WHAT THE EXERCISE ASKS: Continue the article below about Egypt's borrowing on the capital markets, picking up after its last sentence.

PROVIDED PASSAGE:
Straight and narrow
Egypt has visited the capital markets twice this year. The success of the deals is down to an IMF loan at the end of last year which helped put the country back on a path for economic success.
In the 13th century BC, the Egyptian pharaoh Ramesses II had a remarkably direct and pragmatic approach to financing. When in doubt, his soldiers simply invaded neighbouring countries. The long reign of the country’s greatest pharaoh was characterised by his not-infrequent military adventures across what is now the Middle East and south into modern Sudan.
Feeling similar pressures on the exchequer, though favouring a more sensitive approach to global Machtpolitik, the Arab Republic of Egypt has financed itself through the capital markets with two deals this year that have helped settle the country back into the straight and narrow.
At the end of January, Egypt followed in the slipstream of Argentina and Turkey to tap international demand for emerging market debt, with a US$4bn 144A/Reg S deal. It made sense at the time, said bankers, with conditions for emerging market names better than they had been for the past couple of years.

Item position entries:
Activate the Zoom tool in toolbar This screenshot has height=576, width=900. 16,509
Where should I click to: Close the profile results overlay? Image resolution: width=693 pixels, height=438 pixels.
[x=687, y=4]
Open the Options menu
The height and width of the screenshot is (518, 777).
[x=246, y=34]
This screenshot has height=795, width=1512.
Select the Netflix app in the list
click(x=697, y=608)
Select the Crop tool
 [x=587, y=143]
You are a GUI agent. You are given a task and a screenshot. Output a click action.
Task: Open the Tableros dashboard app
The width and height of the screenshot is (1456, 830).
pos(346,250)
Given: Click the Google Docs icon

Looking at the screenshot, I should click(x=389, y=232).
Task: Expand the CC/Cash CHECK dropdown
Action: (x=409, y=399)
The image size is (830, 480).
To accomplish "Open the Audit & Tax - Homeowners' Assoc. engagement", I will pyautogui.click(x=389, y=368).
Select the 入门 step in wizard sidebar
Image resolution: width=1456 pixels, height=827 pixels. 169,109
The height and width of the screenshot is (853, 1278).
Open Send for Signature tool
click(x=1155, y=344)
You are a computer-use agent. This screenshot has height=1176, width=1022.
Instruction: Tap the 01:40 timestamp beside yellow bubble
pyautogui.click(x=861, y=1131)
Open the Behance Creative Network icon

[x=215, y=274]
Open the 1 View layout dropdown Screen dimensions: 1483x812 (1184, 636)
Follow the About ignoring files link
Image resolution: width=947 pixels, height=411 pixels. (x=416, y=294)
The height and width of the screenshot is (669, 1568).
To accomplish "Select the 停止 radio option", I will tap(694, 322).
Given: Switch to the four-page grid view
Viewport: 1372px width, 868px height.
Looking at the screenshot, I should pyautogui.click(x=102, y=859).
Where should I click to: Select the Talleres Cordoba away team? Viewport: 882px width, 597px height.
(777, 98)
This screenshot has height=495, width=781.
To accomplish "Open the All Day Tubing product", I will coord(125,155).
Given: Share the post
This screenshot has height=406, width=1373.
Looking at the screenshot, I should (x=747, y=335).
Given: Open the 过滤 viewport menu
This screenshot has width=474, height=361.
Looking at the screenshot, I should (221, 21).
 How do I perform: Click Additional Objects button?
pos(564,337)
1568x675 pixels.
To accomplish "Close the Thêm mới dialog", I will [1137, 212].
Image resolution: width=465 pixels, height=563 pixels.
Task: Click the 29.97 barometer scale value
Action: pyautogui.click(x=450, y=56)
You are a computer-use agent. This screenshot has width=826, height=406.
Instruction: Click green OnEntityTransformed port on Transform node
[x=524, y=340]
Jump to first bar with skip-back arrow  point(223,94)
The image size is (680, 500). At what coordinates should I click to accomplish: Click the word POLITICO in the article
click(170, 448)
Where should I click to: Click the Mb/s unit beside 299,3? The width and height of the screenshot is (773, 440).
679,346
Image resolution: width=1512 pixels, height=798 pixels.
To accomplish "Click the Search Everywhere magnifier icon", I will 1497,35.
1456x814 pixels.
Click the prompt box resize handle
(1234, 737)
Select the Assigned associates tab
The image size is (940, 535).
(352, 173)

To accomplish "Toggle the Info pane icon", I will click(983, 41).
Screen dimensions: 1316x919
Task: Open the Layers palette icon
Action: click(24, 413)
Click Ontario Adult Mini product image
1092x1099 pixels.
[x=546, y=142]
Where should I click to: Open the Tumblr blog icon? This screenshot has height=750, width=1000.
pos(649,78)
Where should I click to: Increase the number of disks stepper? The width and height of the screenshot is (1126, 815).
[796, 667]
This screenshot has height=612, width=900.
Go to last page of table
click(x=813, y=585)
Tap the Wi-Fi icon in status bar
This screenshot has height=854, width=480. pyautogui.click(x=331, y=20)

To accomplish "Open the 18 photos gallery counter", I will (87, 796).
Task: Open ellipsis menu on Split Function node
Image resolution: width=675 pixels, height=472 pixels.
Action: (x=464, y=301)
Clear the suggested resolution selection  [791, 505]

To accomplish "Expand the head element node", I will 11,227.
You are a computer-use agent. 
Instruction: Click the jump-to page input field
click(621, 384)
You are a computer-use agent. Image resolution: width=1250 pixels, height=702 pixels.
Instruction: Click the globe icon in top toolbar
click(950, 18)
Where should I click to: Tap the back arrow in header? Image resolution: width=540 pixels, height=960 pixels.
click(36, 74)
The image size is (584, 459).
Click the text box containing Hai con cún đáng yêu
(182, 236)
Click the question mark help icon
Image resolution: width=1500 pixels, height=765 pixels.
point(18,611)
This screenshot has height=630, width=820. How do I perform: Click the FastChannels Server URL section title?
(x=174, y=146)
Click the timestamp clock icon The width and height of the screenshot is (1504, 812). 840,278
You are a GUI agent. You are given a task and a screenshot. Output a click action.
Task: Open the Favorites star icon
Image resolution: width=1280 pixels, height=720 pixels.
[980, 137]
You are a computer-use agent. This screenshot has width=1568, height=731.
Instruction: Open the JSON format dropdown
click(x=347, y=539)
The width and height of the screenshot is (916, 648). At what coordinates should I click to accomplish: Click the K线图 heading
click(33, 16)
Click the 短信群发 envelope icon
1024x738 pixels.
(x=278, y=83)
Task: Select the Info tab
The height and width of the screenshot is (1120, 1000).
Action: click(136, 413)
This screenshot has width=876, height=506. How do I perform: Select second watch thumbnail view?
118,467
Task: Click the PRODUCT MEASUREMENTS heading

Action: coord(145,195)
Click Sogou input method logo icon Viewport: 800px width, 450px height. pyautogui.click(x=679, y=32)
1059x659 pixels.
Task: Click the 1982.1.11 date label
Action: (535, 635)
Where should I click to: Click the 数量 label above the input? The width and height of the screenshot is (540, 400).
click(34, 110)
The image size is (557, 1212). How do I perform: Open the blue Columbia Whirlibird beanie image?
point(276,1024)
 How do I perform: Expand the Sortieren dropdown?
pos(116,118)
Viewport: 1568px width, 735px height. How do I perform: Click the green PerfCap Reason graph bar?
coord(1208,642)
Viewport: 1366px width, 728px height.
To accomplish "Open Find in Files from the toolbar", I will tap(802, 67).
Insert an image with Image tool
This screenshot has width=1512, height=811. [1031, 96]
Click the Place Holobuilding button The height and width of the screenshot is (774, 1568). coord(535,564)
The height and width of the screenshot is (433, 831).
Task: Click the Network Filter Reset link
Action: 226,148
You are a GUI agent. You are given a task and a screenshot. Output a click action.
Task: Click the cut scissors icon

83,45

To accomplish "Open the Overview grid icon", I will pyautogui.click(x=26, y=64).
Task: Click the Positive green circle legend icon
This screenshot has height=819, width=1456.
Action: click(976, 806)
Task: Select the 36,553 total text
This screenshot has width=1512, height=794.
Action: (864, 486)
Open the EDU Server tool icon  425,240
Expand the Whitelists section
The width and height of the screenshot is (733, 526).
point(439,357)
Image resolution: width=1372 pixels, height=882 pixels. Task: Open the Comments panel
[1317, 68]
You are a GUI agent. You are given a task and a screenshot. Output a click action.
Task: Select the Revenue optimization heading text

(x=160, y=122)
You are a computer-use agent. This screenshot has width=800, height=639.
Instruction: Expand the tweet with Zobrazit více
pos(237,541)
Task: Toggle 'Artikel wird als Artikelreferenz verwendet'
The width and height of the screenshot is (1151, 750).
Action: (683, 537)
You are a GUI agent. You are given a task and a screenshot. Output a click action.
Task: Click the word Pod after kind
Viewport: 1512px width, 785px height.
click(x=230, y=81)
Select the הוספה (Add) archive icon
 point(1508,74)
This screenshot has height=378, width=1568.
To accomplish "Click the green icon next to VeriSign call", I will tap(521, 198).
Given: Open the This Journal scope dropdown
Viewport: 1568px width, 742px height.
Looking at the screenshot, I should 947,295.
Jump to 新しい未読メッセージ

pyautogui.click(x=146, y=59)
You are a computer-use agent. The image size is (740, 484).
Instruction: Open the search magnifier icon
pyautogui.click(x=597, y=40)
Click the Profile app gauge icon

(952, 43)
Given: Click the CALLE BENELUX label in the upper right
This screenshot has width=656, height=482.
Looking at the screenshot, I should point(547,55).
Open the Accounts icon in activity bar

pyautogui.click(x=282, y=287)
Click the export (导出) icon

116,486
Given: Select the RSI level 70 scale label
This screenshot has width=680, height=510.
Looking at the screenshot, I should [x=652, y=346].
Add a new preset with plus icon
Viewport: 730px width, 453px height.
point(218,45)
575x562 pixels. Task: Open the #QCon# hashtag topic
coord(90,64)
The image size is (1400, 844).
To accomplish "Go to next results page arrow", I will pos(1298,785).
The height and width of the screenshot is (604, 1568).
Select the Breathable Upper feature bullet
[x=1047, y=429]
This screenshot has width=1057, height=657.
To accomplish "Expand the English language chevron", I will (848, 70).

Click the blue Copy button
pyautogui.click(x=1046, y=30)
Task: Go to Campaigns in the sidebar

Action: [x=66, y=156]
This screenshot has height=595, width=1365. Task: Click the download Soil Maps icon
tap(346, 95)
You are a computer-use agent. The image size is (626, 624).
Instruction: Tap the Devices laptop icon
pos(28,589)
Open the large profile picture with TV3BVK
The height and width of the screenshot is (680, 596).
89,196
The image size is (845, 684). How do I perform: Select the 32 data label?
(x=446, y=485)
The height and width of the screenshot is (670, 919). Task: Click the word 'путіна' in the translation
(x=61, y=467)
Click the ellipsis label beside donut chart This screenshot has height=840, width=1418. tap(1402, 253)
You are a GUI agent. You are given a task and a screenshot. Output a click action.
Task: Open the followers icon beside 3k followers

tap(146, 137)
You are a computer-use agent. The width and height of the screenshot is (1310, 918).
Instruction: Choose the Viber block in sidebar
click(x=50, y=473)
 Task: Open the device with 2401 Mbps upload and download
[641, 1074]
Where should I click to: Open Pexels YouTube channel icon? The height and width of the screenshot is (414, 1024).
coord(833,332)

EXERCISE RESULT:
What no one predicted, however, was the appetite for the paper. A target size of US$2.5bn was quickly upsized to US$4bn after the three-tranche deal garnered US$13.5bn in orders. In the end, Egypt printed US$1.75bn of five-year paper at 6.125%; US$1bn of 10-year notes at 7.5%; and US$1.25bn of 30-year paper at 8.5%.
More to the point, the paper went to the kind of investors that issuers really want. It was primarily bought by emerging market real money accounts, along with some long-only hedge funds. A sign of the quality too is that more than half of demand came from the US across all three tranches.
“The US remains a key investor base for all liquid and large issues – with around 50% of the book on the last Egypt transactions,” said Hani Deaibes, JP Morgan’s head of DCM for the Gulf region, who worked on both bond deals.
What undeniably underpinned investor demand for the bond sale was a US$12bn loan from the IMF that was given to support the government’s home-grown comprehensive economic reform plan.
“The programme is by the Egyptian government, for the Egyptian people, and to help the Egyptian economy,” was how it was described by IMF managing director Christine Lagarde as she announced it in November last year.
Tied to a raft of reform measures, such as currency liberalisation, tax hikes and a focus on the public sector wage bill, the loan was intended to kick-start a reform programme that would revive Egypt’s growth prospects. The bond issue hit the market at exactly the right time.
“The first deal in January was on a back of significant reforms and the IMF deal, which was important,” said Rajiv Shah, head of debt capital markets, Middle East, Turkey and Africa, for BNP Paribas, also on both of Egypt’s bond deals. “We saw a bold move for the government to get back on track.”
Certainly, it was questions of fiscal reform and details of the IMF loan that dominated discussions on the roadshow.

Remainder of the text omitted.